As I biked on back to Bahia Mar, I kept tugging at the minor improbabilities, hoping something would come loose. Norma Lawrence had not impressed me as the kind of take-charge lady who would jump up and pay the bills. It would be more likely she would get the money from her purse and give it to Evan to pay the bill with. And why had Evan stayed below when they went out past the sea buoy into the chop building up from the offshore storm? That was when the customers were always on deck, holding on, peering into the wind like dogs leaning out of car windows.
I carried the bike aboard and locked it to the ring I had bolted to the aft bulkhead, under the overhang, unlocked the Flush, and went into the lounge, into the air-conditioned coolness that chilled the sweat the ten-speed generated.
So what if Evan Lawrence wasn't aboard for the big bang?
It was an idea that offended my emotional set. A very likable guy with a good grin, a man of warmth, of funny stories, a newly wedded man in love with his wife. And if he hadn't been aboard, and hadn't made known the fact of his survival, then it was a possibility he had engineered the explosion and made the anonymous call to deflect any possible suspicion.
So if he was that sort of man, he would have left a special scent along his back trail. I did not know enough about him, and neither did Meyer. Dinner aboard is not an excuse for an inquisition. He had seemed open about himself, but I could recall no talk of family. Funny stories of things which had happened to him here and there along the way. How they had met. How he had pursued her. Strange jobs he had held. Nothing more than that. They were in love. And there was that physical attraction so strong it was tangible, a musk in the air.
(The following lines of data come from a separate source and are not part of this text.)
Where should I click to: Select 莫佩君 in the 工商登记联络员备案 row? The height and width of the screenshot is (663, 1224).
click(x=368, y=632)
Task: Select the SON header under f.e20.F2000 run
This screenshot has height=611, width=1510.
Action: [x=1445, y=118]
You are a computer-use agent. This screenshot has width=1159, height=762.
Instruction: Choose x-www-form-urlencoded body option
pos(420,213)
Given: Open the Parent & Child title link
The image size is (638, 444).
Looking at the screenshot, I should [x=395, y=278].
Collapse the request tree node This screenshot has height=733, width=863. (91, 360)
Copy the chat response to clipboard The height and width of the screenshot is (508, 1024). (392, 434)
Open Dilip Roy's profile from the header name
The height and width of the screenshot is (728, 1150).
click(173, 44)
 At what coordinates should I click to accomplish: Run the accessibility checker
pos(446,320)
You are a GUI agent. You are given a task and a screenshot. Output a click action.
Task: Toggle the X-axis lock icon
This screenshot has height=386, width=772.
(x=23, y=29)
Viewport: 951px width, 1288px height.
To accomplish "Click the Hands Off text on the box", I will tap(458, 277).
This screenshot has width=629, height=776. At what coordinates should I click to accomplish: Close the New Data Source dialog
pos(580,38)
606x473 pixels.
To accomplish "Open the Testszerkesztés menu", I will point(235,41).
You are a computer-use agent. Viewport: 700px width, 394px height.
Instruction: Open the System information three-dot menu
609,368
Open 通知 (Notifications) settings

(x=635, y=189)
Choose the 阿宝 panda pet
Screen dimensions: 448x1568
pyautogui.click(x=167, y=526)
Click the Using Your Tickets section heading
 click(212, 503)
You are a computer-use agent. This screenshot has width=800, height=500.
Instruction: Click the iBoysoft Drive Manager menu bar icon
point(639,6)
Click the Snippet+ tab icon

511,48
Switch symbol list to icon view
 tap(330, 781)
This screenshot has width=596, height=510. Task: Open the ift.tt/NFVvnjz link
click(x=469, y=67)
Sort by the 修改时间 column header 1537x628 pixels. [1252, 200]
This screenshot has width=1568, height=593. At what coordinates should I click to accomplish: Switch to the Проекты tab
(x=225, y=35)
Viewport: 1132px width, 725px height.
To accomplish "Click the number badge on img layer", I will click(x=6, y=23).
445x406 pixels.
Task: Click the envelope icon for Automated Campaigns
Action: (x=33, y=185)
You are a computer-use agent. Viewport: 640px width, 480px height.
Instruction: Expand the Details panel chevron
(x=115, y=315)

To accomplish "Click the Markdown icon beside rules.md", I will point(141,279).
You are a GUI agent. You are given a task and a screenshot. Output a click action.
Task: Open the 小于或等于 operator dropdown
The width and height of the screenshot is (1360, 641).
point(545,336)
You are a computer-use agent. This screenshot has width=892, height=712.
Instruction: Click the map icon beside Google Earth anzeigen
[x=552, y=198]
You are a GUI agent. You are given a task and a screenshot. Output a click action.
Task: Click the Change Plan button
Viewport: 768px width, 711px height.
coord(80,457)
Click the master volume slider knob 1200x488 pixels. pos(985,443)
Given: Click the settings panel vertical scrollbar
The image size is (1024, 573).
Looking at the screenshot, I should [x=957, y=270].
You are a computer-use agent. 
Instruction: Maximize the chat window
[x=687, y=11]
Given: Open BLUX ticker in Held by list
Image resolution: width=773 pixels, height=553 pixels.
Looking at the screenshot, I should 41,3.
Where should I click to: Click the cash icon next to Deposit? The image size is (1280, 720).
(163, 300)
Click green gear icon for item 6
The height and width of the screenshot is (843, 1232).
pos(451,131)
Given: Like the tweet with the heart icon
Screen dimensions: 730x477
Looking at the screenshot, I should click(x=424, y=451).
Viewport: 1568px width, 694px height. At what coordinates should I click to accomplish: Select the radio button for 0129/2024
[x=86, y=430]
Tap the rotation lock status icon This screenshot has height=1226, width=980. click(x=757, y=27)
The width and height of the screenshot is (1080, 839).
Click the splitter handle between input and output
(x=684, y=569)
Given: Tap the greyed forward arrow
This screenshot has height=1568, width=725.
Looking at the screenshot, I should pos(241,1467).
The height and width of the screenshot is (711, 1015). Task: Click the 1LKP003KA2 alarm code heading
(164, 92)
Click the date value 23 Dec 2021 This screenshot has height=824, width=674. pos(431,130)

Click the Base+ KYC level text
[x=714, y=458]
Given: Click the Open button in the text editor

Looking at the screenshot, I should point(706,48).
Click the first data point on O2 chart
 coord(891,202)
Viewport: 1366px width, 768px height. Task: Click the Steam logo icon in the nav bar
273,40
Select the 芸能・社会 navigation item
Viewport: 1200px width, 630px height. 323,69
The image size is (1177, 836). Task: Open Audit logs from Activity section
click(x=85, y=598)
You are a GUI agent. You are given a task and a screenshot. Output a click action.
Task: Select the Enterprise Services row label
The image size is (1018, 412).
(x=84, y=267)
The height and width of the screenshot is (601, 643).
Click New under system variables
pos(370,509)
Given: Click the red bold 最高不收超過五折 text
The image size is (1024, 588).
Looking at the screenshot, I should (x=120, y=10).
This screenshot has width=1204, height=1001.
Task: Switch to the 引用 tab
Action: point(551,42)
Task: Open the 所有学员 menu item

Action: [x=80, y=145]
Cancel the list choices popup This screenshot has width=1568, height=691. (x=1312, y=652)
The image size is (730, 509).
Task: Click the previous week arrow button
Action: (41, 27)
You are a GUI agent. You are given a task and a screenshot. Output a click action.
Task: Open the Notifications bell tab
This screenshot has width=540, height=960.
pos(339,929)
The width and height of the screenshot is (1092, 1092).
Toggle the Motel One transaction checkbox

In the evening I went over to Charterboat Row during the interval after the customers have had their pictures taken with their fish, that time when the boats are cleaned up, the gear put back in shape, the salt hosed off. I had some heavy work I wanted done, and I was looking for Pogo.
Finally Dan List, skipper of the Nancy Mae III, told me I might try the construction shack over behind that big sign I had seen which said SHORE VIEW TOWERS, 200 Elegant Condominium Apartments, $165,000-$325,000, Ready For Occupancy Soon. Model ready for viewing. Phone so-and-so for appointment. But the construction cranes had stopped when the structure was about four stories high. They stood silent against the sky, like huge dead bugs. Somebody had run out of something essential: money or time or life. One of those things.
There was an old man in a blue uniform living in the construction shack. In the fading daylight I could see the cot in there, neatly made up. The old man had a big belly, and a badge, and a revolver in a black holster.
"You see that half-wit Pogo, friend, you tell him the only reason he should come back here is to get his stuff. It's in a suitcase and a cardboard box. What clothes he owns and those filthy dirty picture books. I'm only filling in until they can get somebody for next to nothing, like they paid Pogo. I'm a licensed security guard, and my old lady is nervous alone at night in the apartment while I'm here in this stinking heat to keep vagrants and Haitians and trash from sneaking into that there building and messing up. You tell him he doesn't show up soon, I'm putting his stuff out in the weather. There's no agreement we got to store it for him. You tell him that."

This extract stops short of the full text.